Sunday 5 August 2007

A is for ART

Art fascinates me. I can stare at a Renoir, Picasso or Van Gogh or indeed the work of any popular or famous artist and be totally unimpressed by the priceless masterpiece before my eyes and yet find great satisfaction in the attempted creations of an eleven year old artistically challenged child in my classroom. The bottom line is I'm never sure what is good art and what is rubbish. But then, to me, art was always all about opinions. As I browse the galleries and study those who study the canvases on the walls, I wonder how many genuinely understand and appreciate what they see and how many pose more than what they are observing. In my schooldays, although memories are slightly airbrushed now, I don't recall sitting in a class full of budding Monets or Da Vincis but I do remember it being suggested, though not in so many words, that studying English or Science might be the better pathway to success for me than dangling on the end of a paintbrush. Quite simply, I wasn't any good, though I have strong suspicions that my Art teacher extinguished any flair I might have developed with his stern, uncompromising and rigid approach to teaching the subject. Such was his effect on me, that I gave up any thoughts of a career in colour by the age of fourteen and vowed that the next paintbrush I handled would be used to paint the walls of my house. Somewhere, deep down, I'm not so much regretful as disappointed that another human being could have the ability to stifle creativity before it had blossomed. Maybe he had seen that there was no flower there to begin with. Anyway, as two of my friends create mini masterpieces before my amazed eyes, with just a dash of shading here and a splash of colour there, and I watch, as they remain indifferent to and slightly embarrassed by my glowing tributes to their talent, and then listen as they explain the mistakes that my untrained eye cannot see, I realise that opinion may not always be right.

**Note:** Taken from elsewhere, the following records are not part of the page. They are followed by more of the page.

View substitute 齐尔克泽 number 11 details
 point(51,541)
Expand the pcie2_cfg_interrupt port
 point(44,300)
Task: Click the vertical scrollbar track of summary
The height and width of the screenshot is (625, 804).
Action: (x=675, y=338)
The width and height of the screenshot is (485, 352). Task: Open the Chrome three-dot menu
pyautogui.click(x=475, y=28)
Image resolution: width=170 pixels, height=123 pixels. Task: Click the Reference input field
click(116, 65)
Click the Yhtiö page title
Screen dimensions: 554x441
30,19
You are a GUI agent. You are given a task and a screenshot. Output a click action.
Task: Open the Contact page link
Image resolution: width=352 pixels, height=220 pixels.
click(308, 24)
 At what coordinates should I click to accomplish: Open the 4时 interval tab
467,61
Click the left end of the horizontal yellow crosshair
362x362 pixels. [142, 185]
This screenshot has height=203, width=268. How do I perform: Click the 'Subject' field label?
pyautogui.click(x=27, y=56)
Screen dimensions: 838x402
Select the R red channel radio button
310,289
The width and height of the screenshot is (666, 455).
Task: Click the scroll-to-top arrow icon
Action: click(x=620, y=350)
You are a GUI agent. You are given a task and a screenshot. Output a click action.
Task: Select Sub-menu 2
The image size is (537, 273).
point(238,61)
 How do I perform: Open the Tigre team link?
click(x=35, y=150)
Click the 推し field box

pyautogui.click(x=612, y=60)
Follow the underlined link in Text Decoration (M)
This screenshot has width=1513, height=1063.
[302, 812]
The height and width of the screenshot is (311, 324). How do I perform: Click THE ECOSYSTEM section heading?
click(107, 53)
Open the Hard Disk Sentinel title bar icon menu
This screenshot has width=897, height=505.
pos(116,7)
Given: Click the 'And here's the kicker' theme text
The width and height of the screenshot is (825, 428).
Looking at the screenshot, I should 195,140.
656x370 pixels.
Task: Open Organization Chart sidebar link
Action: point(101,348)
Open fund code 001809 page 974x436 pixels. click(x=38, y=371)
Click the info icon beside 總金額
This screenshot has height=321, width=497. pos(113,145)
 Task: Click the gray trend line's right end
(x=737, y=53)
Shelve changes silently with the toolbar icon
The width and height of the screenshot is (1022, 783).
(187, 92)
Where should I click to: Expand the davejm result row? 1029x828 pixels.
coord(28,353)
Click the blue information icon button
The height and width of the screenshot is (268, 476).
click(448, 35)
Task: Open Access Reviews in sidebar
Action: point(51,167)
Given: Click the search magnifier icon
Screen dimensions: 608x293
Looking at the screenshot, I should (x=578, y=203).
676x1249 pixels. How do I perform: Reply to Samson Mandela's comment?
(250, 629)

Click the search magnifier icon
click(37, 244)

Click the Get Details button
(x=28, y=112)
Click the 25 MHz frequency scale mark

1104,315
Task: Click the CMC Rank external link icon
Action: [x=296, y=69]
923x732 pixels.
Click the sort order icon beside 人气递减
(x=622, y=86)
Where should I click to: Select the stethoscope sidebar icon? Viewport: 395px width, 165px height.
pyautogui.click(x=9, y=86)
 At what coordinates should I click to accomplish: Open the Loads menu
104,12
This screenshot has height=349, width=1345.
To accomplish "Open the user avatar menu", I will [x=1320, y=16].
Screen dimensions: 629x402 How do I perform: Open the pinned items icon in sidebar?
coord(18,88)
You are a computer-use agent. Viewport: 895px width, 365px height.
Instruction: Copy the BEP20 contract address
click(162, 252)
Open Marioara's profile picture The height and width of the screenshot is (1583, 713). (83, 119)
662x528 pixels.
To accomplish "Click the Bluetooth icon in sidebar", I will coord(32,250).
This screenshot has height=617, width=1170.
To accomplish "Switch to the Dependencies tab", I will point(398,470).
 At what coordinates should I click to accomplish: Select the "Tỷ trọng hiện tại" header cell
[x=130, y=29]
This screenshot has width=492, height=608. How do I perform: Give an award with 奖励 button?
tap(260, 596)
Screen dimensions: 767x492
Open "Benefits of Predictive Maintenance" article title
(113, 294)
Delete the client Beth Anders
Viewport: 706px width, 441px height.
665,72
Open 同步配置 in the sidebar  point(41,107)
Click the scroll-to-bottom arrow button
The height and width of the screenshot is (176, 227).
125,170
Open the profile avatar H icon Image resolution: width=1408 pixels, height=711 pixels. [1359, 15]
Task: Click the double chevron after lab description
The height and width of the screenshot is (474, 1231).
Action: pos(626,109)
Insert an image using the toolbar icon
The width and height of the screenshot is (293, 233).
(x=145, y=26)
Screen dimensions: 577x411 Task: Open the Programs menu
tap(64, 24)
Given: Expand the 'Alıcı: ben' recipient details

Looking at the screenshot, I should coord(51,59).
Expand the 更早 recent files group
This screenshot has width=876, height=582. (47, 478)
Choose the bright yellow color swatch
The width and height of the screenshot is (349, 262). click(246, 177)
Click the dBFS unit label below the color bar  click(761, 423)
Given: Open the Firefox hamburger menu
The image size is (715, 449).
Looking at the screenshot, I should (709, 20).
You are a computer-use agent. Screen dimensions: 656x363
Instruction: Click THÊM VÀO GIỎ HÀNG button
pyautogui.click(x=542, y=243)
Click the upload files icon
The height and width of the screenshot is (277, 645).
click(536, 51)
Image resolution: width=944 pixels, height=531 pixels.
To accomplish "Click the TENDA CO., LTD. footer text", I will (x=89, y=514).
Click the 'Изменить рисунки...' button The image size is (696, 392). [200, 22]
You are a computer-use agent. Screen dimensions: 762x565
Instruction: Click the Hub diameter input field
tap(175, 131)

To me, there are two types of artists. Those who can copy or 'recreate' from something they see and those who draw the pictures that form inside their heads. Yet they both possess that rare gift to make a pencil, pastel or brush obey their every movement and to visualise the shades and colours that bring their finished work to life. And while I envy, in a non-jealous sort of way, their talent, I know that my gifts lie elsewhere and the importance is not in having a gift but in how I can use it for God. As a Christian, I belong to a greater body of believers and if my gift encourages someone else to have a deeper relationship with their creator, then no brush or colour could paint the picture of contentment that I feel. Paul writing to the church in Rome, reminds me that, 'we have different gifts, according to the grace given us. If a man's gift is prophesying, let him use it in proportion to his faith. If it is serving, let him serve; if it is teaching, let him teach.' But whatever picture you are painting, don't leave it half finished.